Rutgers researchers believe they are among the leaders in a race to find an oral COVID-19 treatment that complements or replaces Paxlovid, an antiviral drug that helps keep high-risk patients out of the hospital.
Your report, which will appear in Scienceshows that an alternative drug, a papain-like viral protease inhibitor, inhibits disease progression in animals, a necessary step before drug trials in humans.
“COVID-19 remains the third leading cause of death in the country, so there is already a huge need for additional treatment options,” said Jun Wang, lead author of the study and an associate professor who runs a research laboratory at the Rutgers Ernest Mario School of Science. Pharmacy. “That need will become more urgent when, inevitably, COVID-19 mutates in ways that prevent Paxlovid from working.”
The Rutgers team hoped to make a drug that would interfere with the viral papain-like protease (PLpro), a protein that plays important roles in all known strains of COVID-19.
Creating such a drug required detailed information about the structure of PLpro, which Wang’s team obtained from the Arnold Laboratory at the Center for Advanced Biotechnology and Medicine (CABM) at Rutgers.
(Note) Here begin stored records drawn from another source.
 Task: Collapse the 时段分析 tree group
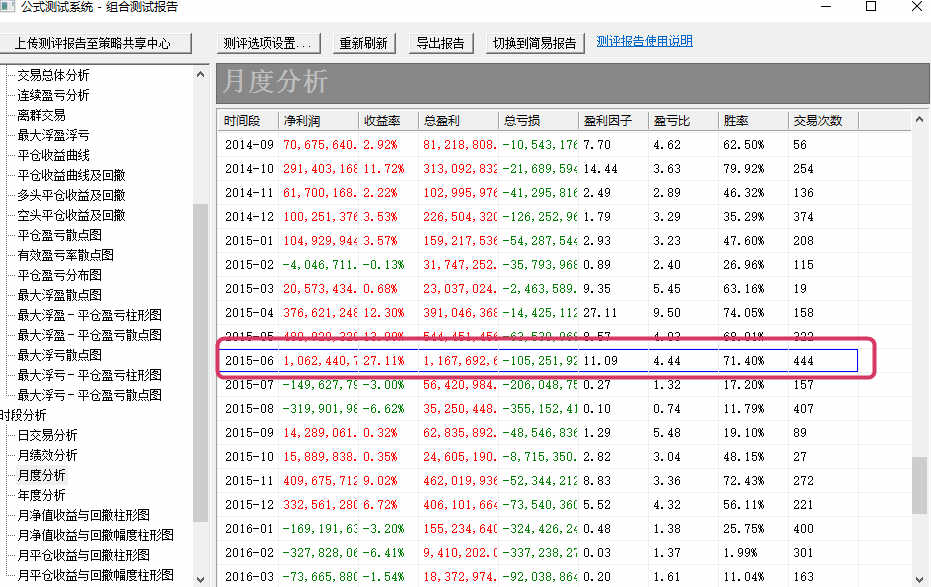click(22, 415)
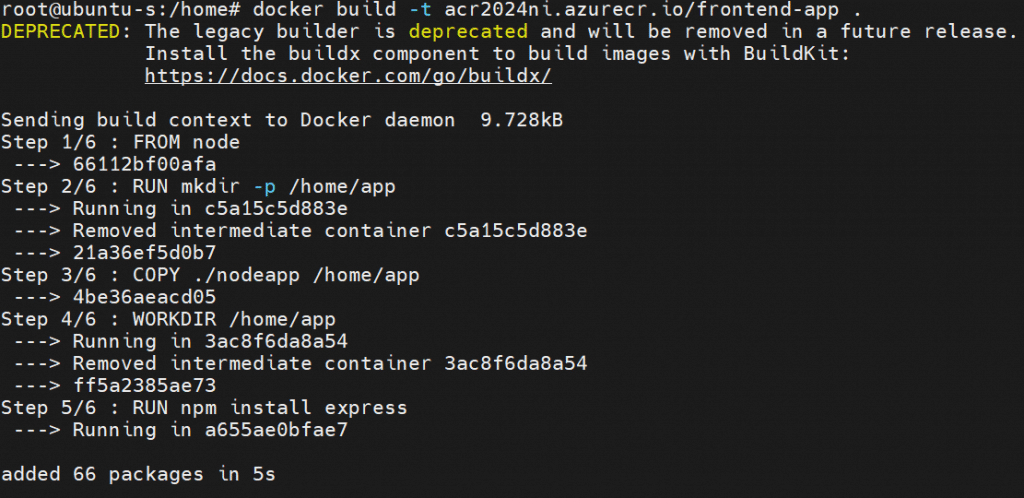Click the added 66 packages output line
Screen dimensions: 1024x498
138,474
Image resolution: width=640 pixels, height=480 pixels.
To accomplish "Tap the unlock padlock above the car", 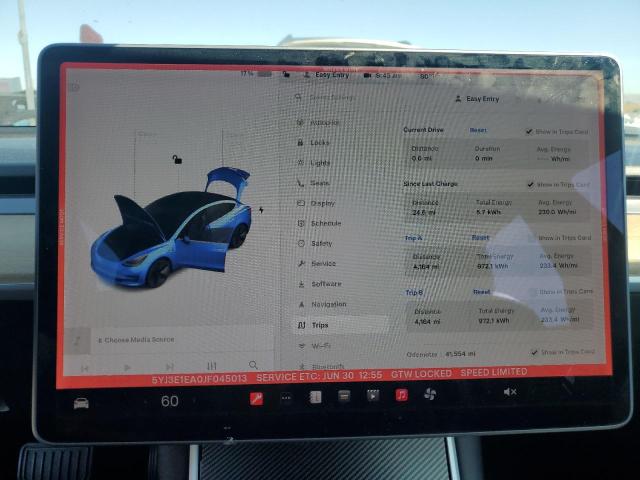I will (177, 159).
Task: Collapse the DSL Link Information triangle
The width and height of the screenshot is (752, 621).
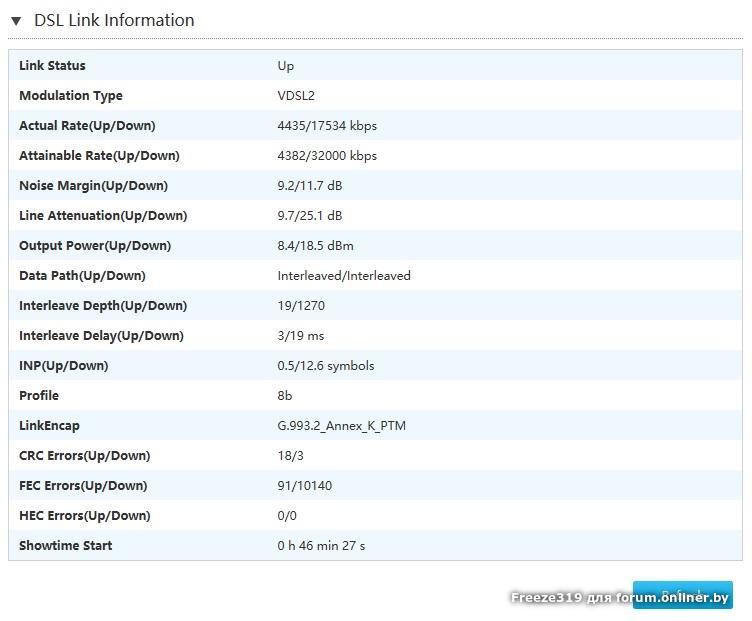Action: point(16,21)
Precise knowledge of the structure of PLpro allowed Wang’s team to design and synthesize 85 drug candidates that would bind to – and interfere with this vital protein.
“PLpro crystal structures showed an unexpected arrangement of how drug candidate molecules bind to their protein target, leading to innovative design ideas implemented by Professor Wang’s medicinal chemistry team,” said Eddy Arnold, professor at the CABM and the Rutgers Department. Chemistry and Chemical Biology.
Laboratory tests established that the most effective of those drug candidates, a compound called Jun12682, inhibited several strains of the SARS-CoV-2 virus, including strains that resist treatment with Paxlovid.
Subsequent testing in mice infected with SARS-CoV-2 by the Deng laboratory at Oklahoma State University showed that oral treatment with Jun12682 reduced lung viral loads and injury, while improving survival rates.
“Our treatment was as effective in mice as Paxlovid was in its initial animal tests,” Wang said, adding that the experimental drug appears to have at least one major advantage over the older drug.
“Paxlovid interferes with many prescription medications, and most people who face the highest risk of severe COVID-19 take other prescription medications, so it’s a real problem,” Wang said. “We tested our candidate Jun12682 against the leading drug-metabolizing enzymes and we saw no evidence that it would interfere with other medications.
Disclosure: Rutgers has filed patent applications for Jun12682, along with the other 84 drug candidates, and is seeking partners to help advance the drug candidate through new stages of testing and development.